The Securities and Exchange Commission has lodged a complaint alleging Dallas-based AriseBank misled its customers with fraudulent claims and has since blocked the enterprise from selling its cryptocurrency.
(TNS) — AriseBank in Dallas, Texas, calling itself the world's first decentralized bank, loaded marketing materials with techy buzz words like "blockchain" and "cryptocurrency," generated buzz on social media, got a celebrity endorsement from Evander Holyfield and claimed it collected $600 million from investors buying into its own virtual currency.
But the Securities and Exchange Commission this week had another description for the enterprise: "outright scam." In a complaint filed last week and unsealed late Monday, the SEC said AriseBank falsely told investors it purchased a commercial bank that could offer customers FDIC-insured accounts and VISA cards to spend more than 700 cryptocurrencies it supported. AriseBank also boasted of an algorithmic trading application that automatically traded in cryptocurrencies.
"Attempting to conceal what we allege to be fraudulent securities offerings under the veneer of technological terms like 'ICO' or 'cryptocurrency' will not escape the commission's oversight or its efforts to protect investors," Shamoil Schipchandler, director of the SEC's regional office in Fort Worth, said in a statement.

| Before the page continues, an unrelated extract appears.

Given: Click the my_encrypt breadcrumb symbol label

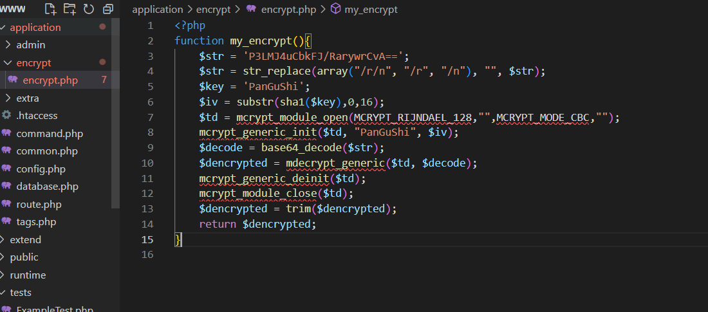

The SEC said it obtained a court order blocking AriseBank from selling its cryptocurrency in an initial coin offering.
Attempts to reach Arise-Bank were unsuccessful.
The SEC's action against AriseBank was the latest by securities regulators against cryptocurrency schemes in Texas. Crypto-currencies are digital assets that use encryption to secure, verify and hide transactions. They initially became a method of payment for illegal activities, such as drugs, but they are being adopted by businesses and countries, and fueling a speculative boom.

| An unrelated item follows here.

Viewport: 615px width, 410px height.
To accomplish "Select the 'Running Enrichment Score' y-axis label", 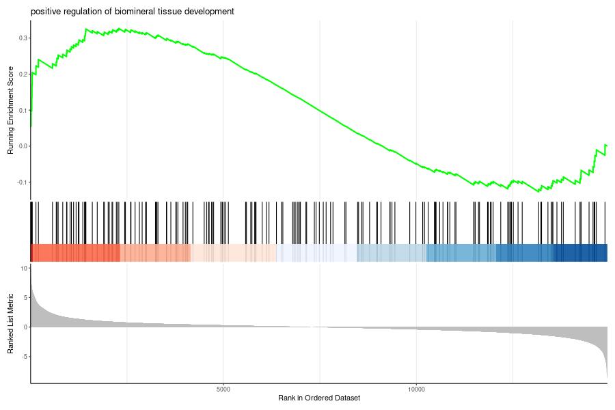I will (11, 111).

Venezuela, whose official currency, the bolivar, has been rendered nearly worthless by hyperinflation, recently said it would launch a cryptocurrency tied to its oil. Kodak, the Rochester, N.Y. imaging company, said it would create a cryptocurrency which would help protect the works of photographers, which are often grabbed off the internet without permission. The best known of the cryptocurrencies, bitcoin, climbed from about $1,000 a unit to $20,000 in 2017, but has since plunged to about $10,000.
In Texas, meanwhile, regulators have warned consumers and investors to beware of cryptocurrency schemes. In January, the Texas State Securities Board issued a cease and desist order against Williams Corp. Ltd., the Hong Kong distributor of another cryptocurrency, R2B Coin, which the company pitched to investors as a "golden nest egg" that would never fall in value.
In December, the state securities board took a similar action against a Dubai firm, USI-Tech, which was pushing Bitcoin as a low-risk investment that would yield annual returns of 150 percent.
Just days before the SEC disclosed its actions against AriseBank, the Texas Department of Banking issued a cease and desist order against the enterprise, finding the AriseBank had violated Texas Financial Code by using "bank" in its name and, in marketing materials, implying it is part of the banking industry in Texas.
The order, it said, requires the company to stop implying it's a Texas bank and to "clearly disclose" it doesn't offer services to consumers in Texas.
In a press release, Arise-Bank claimed it offered "one of the largest cryptocurrency mobile systems" in the United States, and that it had acquired a commercial bank and an investment bank.
The SEC named Arise-Bank CEO Jared Rice Sr. and COO Stanley Ford in the complaint filed in a Dallas federal court. The company didn't disclose that Rice in 2015 was charged with felony theft and tampering with government records, charges for which he pleaded guilty and remains on probation, the SEC said.
The SEC also said the company didn't register the initial coin offering with the agency, and added Rice "has made statements falsely claiming" its cryptocurrency AriseCoin is not subject to SEC regulation. Attempts to reach Rice and Ford were unsuccessful.
"We allege that Arise-Bank and its principals sought to raise hundreds of millions from investors by misrepresenting the company as a first-of-its-kind decentralized bank offering its own cryptocurrency to be used for a broad range of customer products and services," said Stephanie Avakian, co-director of the SEC's Enforcement Division.
Steven Peikin, also an SEC co-director, said the AriseBank case marks the first time the commission has asked a court to appoint a receiver in a fraudulent initial coin offering. The court appointed the receiver and approved an emergency asset freeze over AriseBank and the two executives.